Finding trash in waste
2025-12-09 , Auditorium

In the Netherlands plastic waste is often gathered in a dedicated container. These are collected in truck, that are emptied at a transfer station. Here a visual inspection is done to identify stuff that does not belong in this waste. We have researched the automation of this inspection using cameras and vision foundation models. All items in image of the big pile are detected, segmented and classified whether they belong to this waste stream.


A lot of households nowadays have a dedicated container for plastic waste. It is not always fully clear for the public what belongs to this waste stream. So items not belonging in this container end up in there. After collecting the waste from the containers, the trucks are unloaded at the transfer station.

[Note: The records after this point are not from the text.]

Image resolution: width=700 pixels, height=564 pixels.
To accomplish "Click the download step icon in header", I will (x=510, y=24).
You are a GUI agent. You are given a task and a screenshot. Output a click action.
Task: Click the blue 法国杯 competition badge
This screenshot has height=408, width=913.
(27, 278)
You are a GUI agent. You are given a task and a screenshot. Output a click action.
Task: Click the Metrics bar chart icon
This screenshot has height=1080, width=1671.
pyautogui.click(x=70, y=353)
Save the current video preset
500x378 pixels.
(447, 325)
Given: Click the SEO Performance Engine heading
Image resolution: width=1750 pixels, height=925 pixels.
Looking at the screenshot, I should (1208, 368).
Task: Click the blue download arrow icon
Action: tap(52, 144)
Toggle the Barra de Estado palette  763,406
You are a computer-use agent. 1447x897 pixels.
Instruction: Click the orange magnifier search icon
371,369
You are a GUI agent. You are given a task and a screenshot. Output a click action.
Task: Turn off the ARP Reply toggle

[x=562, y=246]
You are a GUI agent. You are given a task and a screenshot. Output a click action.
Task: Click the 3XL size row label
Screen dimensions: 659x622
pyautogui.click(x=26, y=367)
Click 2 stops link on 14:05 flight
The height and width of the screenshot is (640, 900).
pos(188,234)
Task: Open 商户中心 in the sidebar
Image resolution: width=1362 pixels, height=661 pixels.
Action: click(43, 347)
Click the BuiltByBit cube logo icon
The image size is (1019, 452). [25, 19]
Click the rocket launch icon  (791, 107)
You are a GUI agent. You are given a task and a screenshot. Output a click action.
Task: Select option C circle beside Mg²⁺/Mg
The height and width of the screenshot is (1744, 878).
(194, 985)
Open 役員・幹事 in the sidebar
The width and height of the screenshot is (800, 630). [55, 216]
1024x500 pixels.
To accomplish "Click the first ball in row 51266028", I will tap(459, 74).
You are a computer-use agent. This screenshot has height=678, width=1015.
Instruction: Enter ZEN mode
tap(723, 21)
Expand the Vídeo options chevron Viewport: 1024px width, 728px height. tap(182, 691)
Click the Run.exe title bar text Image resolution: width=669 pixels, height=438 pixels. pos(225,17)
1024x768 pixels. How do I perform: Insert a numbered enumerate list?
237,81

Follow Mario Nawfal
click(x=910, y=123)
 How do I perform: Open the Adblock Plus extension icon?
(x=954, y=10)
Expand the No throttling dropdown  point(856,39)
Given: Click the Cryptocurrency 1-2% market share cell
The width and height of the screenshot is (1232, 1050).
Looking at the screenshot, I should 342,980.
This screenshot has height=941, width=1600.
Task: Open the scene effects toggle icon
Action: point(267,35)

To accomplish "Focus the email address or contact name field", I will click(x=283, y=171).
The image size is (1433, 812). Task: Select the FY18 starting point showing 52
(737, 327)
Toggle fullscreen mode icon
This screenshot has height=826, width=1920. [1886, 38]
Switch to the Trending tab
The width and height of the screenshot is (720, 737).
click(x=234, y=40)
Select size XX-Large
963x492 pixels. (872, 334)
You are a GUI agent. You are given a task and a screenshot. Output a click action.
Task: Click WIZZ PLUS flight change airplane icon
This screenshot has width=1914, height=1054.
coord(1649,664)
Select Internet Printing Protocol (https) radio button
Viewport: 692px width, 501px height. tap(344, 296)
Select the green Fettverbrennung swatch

Here there is a visual inspection of the truck load for items not belonging to this waste stream.

At the Nationaal Testcentrum Circular Plastics (NTCP) there was a project to find out if we could automate this process to have an objective method to inspect the waste. We decided to use cameras in a top view of the pile of items, as the inspection is done.
Per item, we first need to detect it in the image of the pile and segment the pixels of it. We build a pipeline using vision foundation models.

Once we have a separate image of each item we need to decide whether it is valid waste or an unwanted item. After spending a few days at the transfer station we found that the class of unwanted items had a too broad variety to build a classification network.
So we settled for using anomaly detection. We trained several models specialized for this detection. In the en using foundation models for visual together with textual features gave a good distribution of valid waste where we could apply out of distribution detection.

The results showed a good detection in the images, given the variety in both valid waste and unwanted items.


Prior Knowledge Expected: Medium - Basic Understanding (read about it but never used it)

Tom Koopen is a highly experienced professional in computer vision and deep learning. He holds a Master’s Degree in Applied Physics from the University of Twente, specializing in optical measurement systems.

With over 25 years of experience in computer vision, Tom has worked with various companies in the Netherlands. Since 2013 he is an entrepeneur at “de tijdelijke expert”, assisting customers with the application of computer vision technology, focusing on measurements, identification, and sorting of products. Recently he founded “textilemining.eco” to build innovative machines for textile recycling.

He has designed lighting systems, selected and optimized cameras, and written software for thousands of hours. Some of his notable projects include inspecting plastic crates for contamination, improving the sorting of plastics, metals and flower bulbs. He developed a 3D scanner to recognize roof tiles for Luijtgaarden B.V. and measured colors during high-speed printing processes at QI Press Controls. Oh, and don’t forget the beer bottle inspection with 10 per second about 20 years ago.